--- Consignes ---
1) Selon l'extrait du débat parlementaire, quel a été le taux de participation au référendum québécois ?
2) Citez sans rien changer le passage de l'extrait du débat parlementaire qui commence aux mots « Il est tout » et s'arrête après les mots « l'argent soit connu. ».

--- Texte de lecture ---
____
On se souviendra qu'il y a deux ans, hier, le Québec a tenu un référendum. Ce référendum a donné lieu à des discussions passionnées, des discussions serrées, mais des discussions sereines. Je pense qu'avec 93 p. 100 de participation à ce référendum, on a été un exemple de démocratie pour le monde entier. On en est fiers. On nous accuse souvent de déchirer notre chemise, eh bien là, maintenant, on se pète les bretelles, et on a raison de le faire.
Qu'a-t-on vu depuis ce référendum? On a vu une campagne de peur du fédéral, on a vu le plan B, on a détourné la démocratie vers des non-élus, on annonce des cataclysmes si les Québécois se prennent en main, le ciel va nous tomber sur la tête.
Il est tout à fait normal que les Québécois sachent ce qu'ils paient. Il est bon pour les Québécois qu'il sachent que l'argent qu'ils paient de leurs poches sert à quelque chose qui va contre leurs intérêts. La moindre des choses, en démocratie, c'est que les élus contrôlent les dépenses du gouvernement, et que ce que le gouvernement fait avec l'argent soit connu.
Donc, si le gouvernement décide de dépenser des millions et des millions de dollars pour des sondages qui, quelquefois, sont complètement gaga, on devrait pouvoir le dire ici, à la Chambre des communes, pour démontrer qu'il est heureux que le ridicule ne tue pas, parce qu'il n'y aurait plus beaucoup de députés dans le parti gouvernemental.
Tout ce que l'on veut dire, et c'est l'essentiel à retenir, c'est que le gouvernement dépense l'argent des Québécois pour ensuite le réutiliser contre eux en nourrissant des campagnes de peur.
C'est la raison pour laquelle le Bloc québécois appuie avec passion et avec toute sa force la motion présentée par notre collègue réformiste.
[Traduction]
M. Dick Proctor (Palliser, NPD): Monsieur le Président, je suis très heureux d'intervenir dans le débat de cet après-midi. Je commence en remerciant le député libéral qui m'a donné la possibilité de prendre la parole afin de pouvoir retourner dans ma circonscription cet après-midi.
Le débat est intéressant. Il ne fait absolument aucun doute que le gouvernement pourrait et devrait faire beaucoup plus pour rendre publics les résultats des sondages payés par les contribuables. Comme le député de l'opposition officielle l'a rappelé, le ministre des Finances a fait des pieds et des mains pour cacher les résultats du sondage de 1996 sur la taxe sur les produits et services. Il a notamment retenu les services d'un avocat de pratique privée pour tenter de soustraire les données au public. Il est clair que ce genre de comportement est tout à fait inacceptable dans une société libre et démocratique.
____
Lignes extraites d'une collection
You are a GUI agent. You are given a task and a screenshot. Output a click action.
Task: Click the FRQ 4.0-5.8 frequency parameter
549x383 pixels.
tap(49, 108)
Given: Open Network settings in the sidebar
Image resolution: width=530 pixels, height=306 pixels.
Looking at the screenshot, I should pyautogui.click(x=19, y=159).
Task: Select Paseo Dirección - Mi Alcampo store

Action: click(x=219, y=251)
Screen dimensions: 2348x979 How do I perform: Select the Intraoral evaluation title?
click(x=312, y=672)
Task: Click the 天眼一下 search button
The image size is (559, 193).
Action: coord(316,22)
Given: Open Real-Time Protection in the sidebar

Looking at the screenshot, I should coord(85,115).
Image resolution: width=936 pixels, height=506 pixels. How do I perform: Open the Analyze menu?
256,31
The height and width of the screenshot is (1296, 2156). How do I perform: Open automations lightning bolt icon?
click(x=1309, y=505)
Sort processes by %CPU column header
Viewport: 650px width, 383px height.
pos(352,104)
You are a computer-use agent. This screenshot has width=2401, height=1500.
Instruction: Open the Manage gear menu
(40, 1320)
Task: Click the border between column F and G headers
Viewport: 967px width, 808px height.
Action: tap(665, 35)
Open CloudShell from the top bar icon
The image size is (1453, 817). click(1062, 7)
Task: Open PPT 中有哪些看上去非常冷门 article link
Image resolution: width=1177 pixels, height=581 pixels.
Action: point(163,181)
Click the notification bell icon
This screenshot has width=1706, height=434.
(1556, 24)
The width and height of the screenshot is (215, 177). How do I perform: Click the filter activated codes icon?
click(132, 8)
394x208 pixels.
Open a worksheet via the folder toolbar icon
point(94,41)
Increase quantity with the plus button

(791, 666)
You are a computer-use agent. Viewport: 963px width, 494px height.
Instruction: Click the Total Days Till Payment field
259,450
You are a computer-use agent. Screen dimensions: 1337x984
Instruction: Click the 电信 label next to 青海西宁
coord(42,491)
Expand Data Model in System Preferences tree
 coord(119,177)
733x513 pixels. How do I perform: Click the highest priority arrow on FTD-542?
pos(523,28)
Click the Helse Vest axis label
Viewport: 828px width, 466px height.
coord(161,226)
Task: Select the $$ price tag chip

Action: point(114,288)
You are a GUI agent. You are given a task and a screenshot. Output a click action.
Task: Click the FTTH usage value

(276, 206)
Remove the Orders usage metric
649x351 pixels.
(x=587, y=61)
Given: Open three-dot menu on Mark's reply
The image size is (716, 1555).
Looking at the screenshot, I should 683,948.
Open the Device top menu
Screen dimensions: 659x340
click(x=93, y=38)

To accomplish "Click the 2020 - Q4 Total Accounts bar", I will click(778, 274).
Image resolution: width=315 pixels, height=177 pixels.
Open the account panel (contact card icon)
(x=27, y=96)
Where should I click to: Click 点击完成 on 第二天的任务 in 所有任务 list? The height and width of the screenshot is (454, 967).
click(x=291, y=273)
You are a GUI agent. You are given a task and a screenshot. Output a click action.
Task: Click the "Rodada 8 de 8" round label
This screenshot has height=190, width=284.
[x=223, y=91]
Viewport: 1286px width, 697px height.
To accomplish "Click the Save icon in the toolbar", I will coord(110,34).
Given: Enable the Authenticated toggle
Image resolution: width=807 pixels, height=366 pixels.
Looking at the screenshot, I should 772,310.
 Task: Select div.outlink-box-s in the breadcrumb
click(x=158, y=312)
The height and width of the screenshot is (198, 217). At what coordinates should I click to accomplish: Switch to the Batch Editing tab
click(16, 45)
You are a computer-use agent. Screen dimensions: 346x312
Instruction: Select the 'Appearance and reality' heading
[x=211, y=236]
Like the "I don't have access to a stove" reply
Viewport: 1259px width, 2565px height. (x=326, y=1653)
____
--- Réponses ci-dessous ---
1) 93 p. 100.

2)
Il est tout à fait normal que les Québécois sachent ce qu'ils paient. Il est bon pour les Québécois qu'il sachent que l'argent qu'ils paient de leurs poches sert à quelque chose qui va contre leurs intérêts. La moindre des choses, en démocratie, c'est que les élus contrôlent les dépenses du gouvernement, et que ce que le gouvernement fait avec l'argent soit connu.